▸ Problem to work on
Please return the data that follows precisely as written, but without the images.

**** Stored data

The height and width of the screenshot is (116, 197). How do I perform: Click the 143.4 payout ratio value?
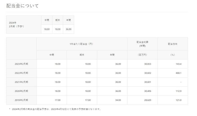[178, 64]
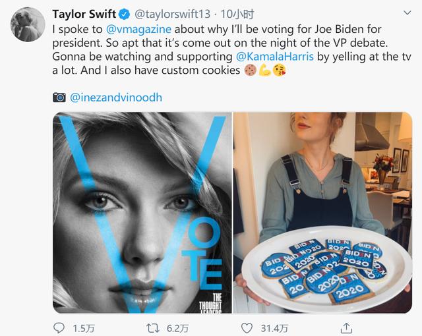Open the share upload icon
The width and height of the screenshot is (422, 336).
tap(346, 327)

********

▸ Worked solution
The height and width of the screenshot is (116, 197). How do I perform: Click the 143.4 payout ratio value?
[178, 64]
Open the share upload icon
The width and height of the screenshot is (422, 336).
tap(346, 327)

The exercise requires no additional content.